实际上,25%以上的保险公司第16个月传统医疗险赔付率超过99%。

如果团险如此发展,怎么可能健康成长。

可持续的健康险该如何发展,看美国的团险例子

为什么美国团险可以做到那么大,中国为什么做不了?

经验一:美国商业团体健康险是保障型保险的主体,而团体承保也是解决保证续保的最佳途径,团体平台是服务结合保障的最优载体。

医疗服务方面,做到了高端诊所就医体验+全流程健康管理就诊辅助服务。

结果就是:美国团险既往症承保,无需个人健康告知;保证续保方面也可以做到无缝对接后续治疗。即便员工离职也可以将团体健康险转到个人。

期间最主要的原因,美国商业团体健康险有医疗方面的大数据、可以进行风控,中国没有。

经验二:美国管理式医疗中国市场的落地 – 企业的“全科诊所”

洞察客户需求:五大痛点

第一,使用率低的高额的社保外医疗费用是一个极大的痛点。

第二,就是员福计划很少覆盖私立诊所,这也是一大痛点

第三,中国企业员工日常就诊排队误工的问题。

第四,驻点医生经验欠缺的问题。

第五,医疗体制中全科医师的缺失问题。

以中国百万医疗为例,为什么成为网红产品,解决了哪些痛点?

2017年中国健康险保费增速9%,有一家公司增长172%,靠的是什么?爆款产品。

它解决的是社保无法解决的问题,是焦虑的问题,它比重疾更好地解决焦虑问题。

再如三甲医院的繁忙程度是众所周知的,CBD或者是金融街的白领、金领有补充医疗保险,但往往也不愿意去三甲医院排队。因为时间成本太高,会误工、耽误事,形成买点药扛过去的普遍现象。

这就是日常就诊、日常咨询问题没有解决。背后的原因是,中国没有全科医生,或者企业驻点医生水平有限,医学专家又难驻场。这需要解决医生的赋能问题。

上述问题相继牵扯到就诊排队误工、驻点医生经验欠缺、全科医师的缺失等系列痛点。

中国模式是什么?

四个特点:

高端医疗市场进入瓶颈多年,私立诊所产能过剩;

增量优质客户的边际成本较低;

北京和上海的商业区客户相对集中,诊所覆盖便利;

员工自付的福利升级越来越普遍;

如找合作伙伴,保险公司总是认为难以打通医院渠道,原因是医院本身产能很足,不需要保险公司提供更多病患。

我们曾涉足高端医疗市场,进入多年依旧没有增长,过剩的产能集中在私立诊所。很多诊所租金也付了,医生也请了,高端医疗也与保险对接了,但是产能还是明显过剩。事实上,诊所的医生每天可以看15个病人,往往只有两个病人。如果再让他看十个,他是愿意的。因为诊所的医生是工资制的,这不会增加医疗资源的成本。如果增加优质客户,将发挥边际效应,也会增加保险的性价比。

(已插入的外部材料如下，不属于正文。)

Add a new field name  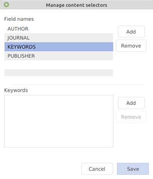131,32
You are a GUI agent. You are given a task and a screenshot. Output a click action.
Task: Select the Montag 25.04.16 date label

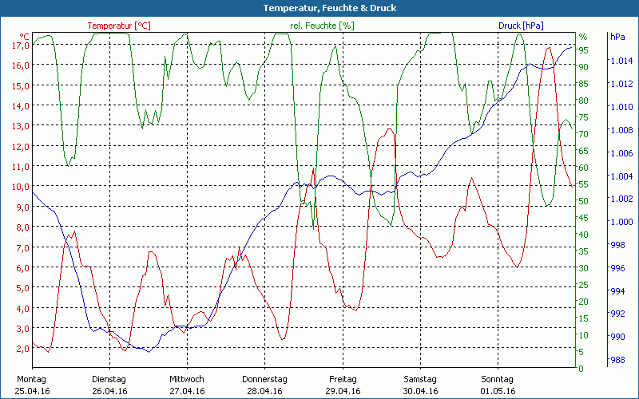32,385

为什么高端医疗进入瓶颈期?因为性价比的问题。价格太高,作用有限,不值。如果是在北京、上海商业区形成相应覆盖是可行的,因为这里商业区相对比较集中,覆盖比较容易。还能见美国的医生,可以随时请专家进行会诊,具有吸引力。只要价格合理,风险可控,员工也是愿意付费享受高性价比的服务的。

会有那些挑战?

集中在五个方面:

保险公司和医疗机构的风险分担机制;

保险公司和医疗机构的数据对接和数据赋能;

全科医生的培训和“赋能”;

远程医疗的应用;

与其它医疗险的衔接;

第一,保险公司和医疗机构应该有风险分担机制。增加客户,如何计算成本、多少都需要计算,如何算?

其次,保险公司和医疗机构数据对接和赋能?当前的支付多是假支付,是垫付,不是支付。

什么是支付?你在诊所系统里输入,保险公司系统就显示了,这叫直接的实时对接。如果不能当天解决问题,还要隔一晚上解决问题,这不叫实时对接。

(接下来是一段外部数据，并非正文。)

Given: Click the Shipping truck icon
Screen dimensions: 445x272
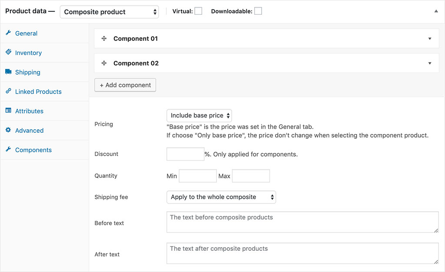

第三,全科医生的赋能;第四,远程医疗的应用;第五,跟医疗保险公司的衔接。

这几点做的只是一块业务,只解决了一个痛点,不追求大而全,应该是可控的,可以管理的。

关于医疗数据和数据医疗的赋能

都在讲大数据,数据赋能就那么简单吗?

首先,什么是医疗数据和数据医疗?什么是大数据呢?跑跑跳跳计算步数,吃多少饭,在什么地方,做了几次公交,走几步,买什么东西了,这些都是大数据;

什么是传统数据?传统数据是门诊去了多少次,体检的结果,这是传统数据。两者有什么关系?就是数据挖掘的关系。

第二,结构数据和数据堆。我们现在讲有数据,也都连接了,那是数据堆吗?是一堆数据,重复的、错误的、缺失的、不完整的。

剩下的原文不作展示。